This document provides an overview of Resilient Ethernet Protocol (REP).
Desktop Switching Business Unit (DSBU) Metro Switches (3750ME and ME3400) Release 12.2(40)SE and later
Cisco Catalyst 4500 Series Switch Release 12.2(44)SG and later
Cisco Catalyst 6500 Series Switch Starting in Whitney2 (12.2SXI)
Cisco Catalyst 7600 Series Router Starting in Cobra (12.2SRC)
REP is a protocol used in order to replace the Spanning Tree Protocol (STP) in some specific Layer 2 network designs. The most current STP specification is Multiple Spanning Trees (MST), defined in 802.1Q-2005. Users who want an alternative to MST have these legitimate concerns:
STP considers a bridged domain as a whole. As a result, a local failure is recovered if you change the state of an arbitrarily remote link. The apparent unpredictability of STP is only mitigated if you segment the bridged domain in small, independent pieces. Unfortunately, this is complex, if not impossible, to achieve without the removal of some key features from the Spanning Tree (like preventing loops in all scenarios).
STP convergence might seem slow for service providers who expect recovery times of 50 milliseconds (ms), which common in circuit-switching technologies. This slowness is not caused by the protocol itself; the platforms require optimization in order to run STP in a more efficient way. In the meantime, there need to be new solutions that work around platform limitations.
The MST load-balancing configuration is not flexible. In order for MST to achieve instance load-balancing, all the bridges must be part of the same region. Regions are defined by user configuration, and there is no way to modify the MST configuration on a switch without the introducion of some reconvergence in the network. This could be worked around by careful pre-configuration, and to a limited extent, by the use of other protocols such as VLAN Trunk Protocol (VTP) v3.
Here are some of the benefits of REP:
REP offers these convergence times:
3750ME converges between 20ms and 79ms
ME3400 converges between 40ms and 70ms
Works on existing hardware
Predictable, blocked ports
Here are some of the limitations of REP:
No protection against misconfiguration (easy to create loops)
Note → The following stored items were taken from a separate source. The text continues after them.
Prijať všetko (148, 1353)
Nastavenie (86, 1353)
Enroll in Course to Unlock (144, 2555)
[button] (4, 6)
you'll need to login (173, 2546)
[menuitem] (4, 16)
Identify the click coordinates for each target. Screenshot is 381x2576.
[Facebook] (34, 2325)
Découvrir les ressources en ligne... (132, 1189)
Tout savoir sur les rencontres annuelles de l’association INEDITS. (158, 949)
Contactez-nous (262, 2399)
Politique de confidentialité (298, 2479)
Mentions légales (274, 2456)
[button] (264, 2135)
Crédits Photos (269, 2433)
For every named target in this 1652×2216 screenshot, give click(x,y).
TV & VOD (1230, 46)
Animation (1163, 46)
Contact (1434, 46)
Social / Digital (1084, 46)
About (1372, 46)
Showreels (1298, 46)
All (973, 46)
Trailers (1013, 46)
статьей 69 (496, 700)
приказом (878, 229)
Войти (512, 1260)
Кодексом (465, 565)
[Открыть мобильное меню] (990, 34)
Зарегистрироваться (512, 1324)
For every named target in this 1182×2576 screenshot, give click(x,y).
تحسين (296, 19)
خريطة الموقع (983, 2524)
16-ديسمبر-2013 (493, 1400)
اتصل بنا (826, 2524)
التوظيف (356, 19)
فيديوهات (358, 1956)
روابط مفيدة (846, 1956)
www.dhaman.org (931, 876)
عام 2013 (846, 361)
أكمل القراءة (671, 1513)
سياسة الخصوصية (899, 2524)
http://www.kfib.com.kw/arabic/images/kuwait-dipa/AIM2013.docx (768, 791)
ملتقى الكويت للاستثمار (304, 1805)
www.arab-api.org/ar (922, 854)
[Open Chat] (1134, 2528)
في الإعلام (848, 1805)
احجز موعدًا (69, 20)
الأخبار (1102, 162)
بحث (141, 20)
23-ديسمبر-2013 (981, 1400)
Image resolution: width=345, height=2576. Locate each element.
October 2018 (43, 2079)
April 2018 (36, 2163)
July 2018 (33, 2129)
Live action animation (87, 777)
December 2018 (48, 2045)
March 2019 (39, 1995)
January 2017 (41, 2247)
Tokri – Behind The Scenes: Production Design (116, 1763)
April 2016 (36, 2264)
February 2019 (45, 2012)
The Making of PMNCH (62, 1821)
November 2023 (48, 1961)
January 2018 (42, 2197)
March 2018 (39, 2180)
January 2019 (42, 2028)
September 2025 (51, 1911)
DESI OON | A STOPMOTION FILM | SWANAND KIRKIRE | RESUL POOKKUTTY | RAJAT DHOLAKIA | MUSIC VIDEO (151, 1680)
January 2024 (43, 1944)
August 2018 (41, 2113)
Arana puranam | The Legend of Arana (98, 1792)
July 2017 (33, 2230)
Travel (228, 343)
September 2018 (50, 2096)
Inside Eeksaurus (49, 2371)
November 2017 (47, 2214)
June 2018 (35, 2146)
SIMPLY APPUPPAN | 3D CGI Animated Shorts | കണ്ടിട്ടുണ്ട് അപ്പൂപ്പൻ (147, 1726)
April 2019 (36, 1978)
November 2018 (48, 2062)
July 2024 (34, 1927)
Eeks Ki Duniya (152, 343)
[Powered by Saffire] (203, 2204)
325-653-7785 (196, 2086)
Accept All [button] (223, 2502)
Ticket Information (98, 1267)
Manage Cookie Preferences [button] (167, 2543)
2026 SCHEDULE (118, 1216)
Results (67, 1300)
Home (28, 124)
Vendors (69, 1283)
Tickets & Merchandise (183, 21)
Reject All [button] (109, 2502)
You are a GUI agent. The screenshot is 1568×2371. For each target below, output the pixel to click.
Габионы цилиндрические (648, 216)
Limited amount of redundancy (only able to withstand one link failure)
Cannot discover global topology (only segment topology)
REP uses a segment as a minimal network building block. A segment is simply a collection of ports chained together. Only two ports can belong to a given segment on a bridge, and each segment port can have a maximum of one external neighbor. The definition of the segment is entirely achieved by user configuration. The segment is terminated by two edge ports that are also determined by the user. The REP protocol that runs on segments is as minimal as possible and only guarantees these properties:
If all the ports in the segment are online and operational, a single one of them logically blocks traffic for each VLAN.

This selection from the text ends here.